|A Lady at Last by Brenda Joyce is a charming, absorbing read, reminiscent of the romances a lot of us grew up reading. It’s the sixth book in the popular de Warenne Dynasty series, set in Regency England and featuring Cliff, the runaway youngest de Warenne brother and gentleman pirate.
Cliff arrives on Jamaica the day before a famous pirate is to be hanged, and finds himself worried about the pirate’s soon to be orphaned daughter, Amanda. Cliff has seen Amanda many times, playing and swimming in the ocean, and has always been intrigued by the spirited existence that earned Amanda the nickname “La Sauvage.” He is saddened to learn that Amanda may end up imprisoned in an orphan asylum when her father dies.
Cliff’s meeting with Jamaica’s governor is interrupted by none other than Amanda herself, come to plead with the governor for her father’s life. He watches in a sort of detached horror as Amanda, who is not a child as Cliff had previously believed, bargains her chastity in exchange for leniency. The governor accepts with alacrity, as Amanda is a beautiful young woman, but their tryst is thwarted by Cliff, who knows the governor will never pardon his prisoner.
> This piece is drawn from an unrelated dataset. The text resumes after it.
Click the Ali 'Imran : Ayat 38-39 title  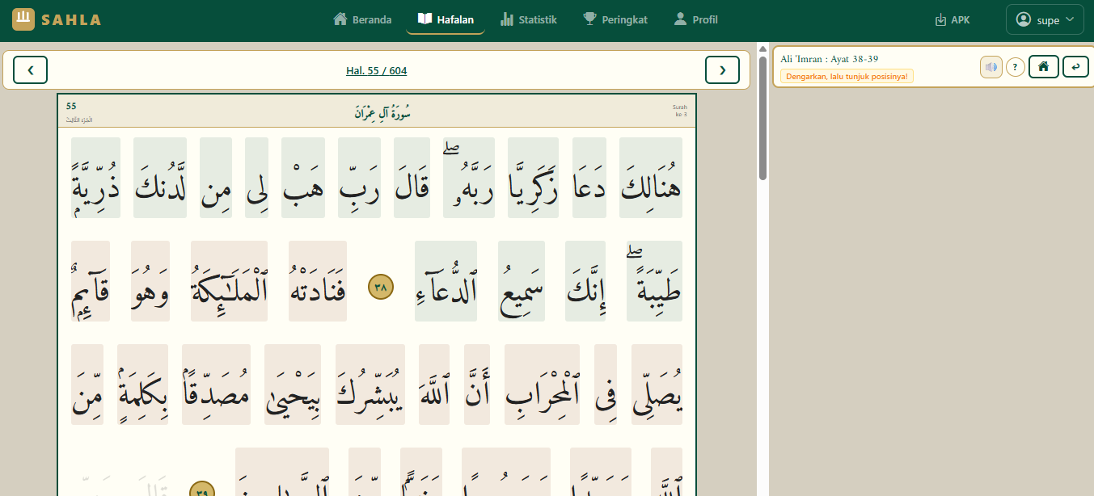tap(829, 59)
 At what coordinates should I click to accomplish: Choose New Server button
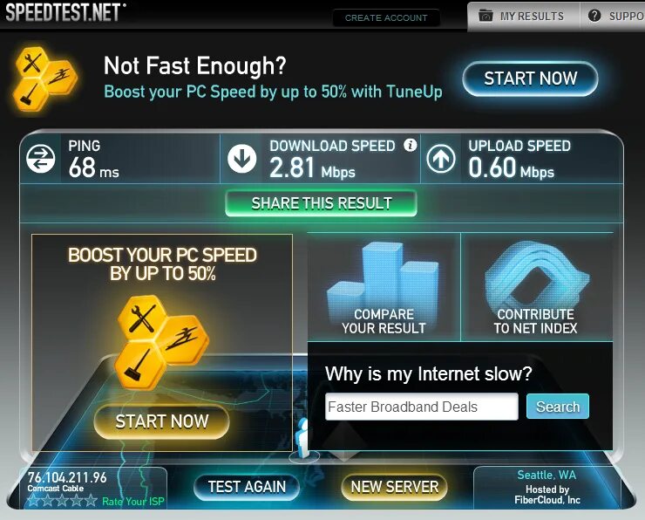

Amanda finds herself bullied onto Cliff’s ship, bound to his home in the islands and from there to England to be reunited with her mother’s family. Cliff soon realizes that although Amanda is an amazing young woman, there is no way she’ll fit in English society, and he burdens himself with the task of somehow teaching Amanda the gentility she needs. Complicating this process is Cliff’s growing desire for Amanda, and Amanda’s insistence that she should be Cliff’s mistress in payment for his care.
Wonderful characters drive this romance. Cliff is handsome, kind and compassionate, with a strong opinion of what is honorable. He left home at age fourteen, leaving his loving, worried parents, to make his own way in the world. His fortune has been earned the hard way, with wit and cunning and fearlessness. Amanda is a gentle, affectionate soul, reared with a combination of neglect and a heavy hand. Her perception of the roles of men and women is skewed, and she makes Cliff crazy as he tries to cling to propriety.
There’s something delicious about a hero who tries and tries to remain detached from a woman who innocently puts him in a major sweat. Cliff is extremely worldly and a good many years older than Amanda, but taking her to his bed consumes his thoughts. The occasions when he nearly succumbs to the attraction are more juicy reading than a lot of books that are labeled “erotic.” The love scenes are classic Joyce, combining emotion with lots of description and heat.
I haven’t read the earlier books in the series, but I definitely plan to, so that I can learn more about the secondary characters from Cliff’s family that are introduced in this book. They’re all very well fleshed out and are important to the story. It’s certain that fans will be glad to catch up on what’s up with the de Warenne clan. The villain is also a very well written secondary character. The motivation is clear and the problems caused are very realistic.
The writing is excellent, with well described settings and easy-to-follow dialogue. The HEA is deserved and not too easily obtained, all of which make A Lady at Last very readable and deserving of a strong recommendation.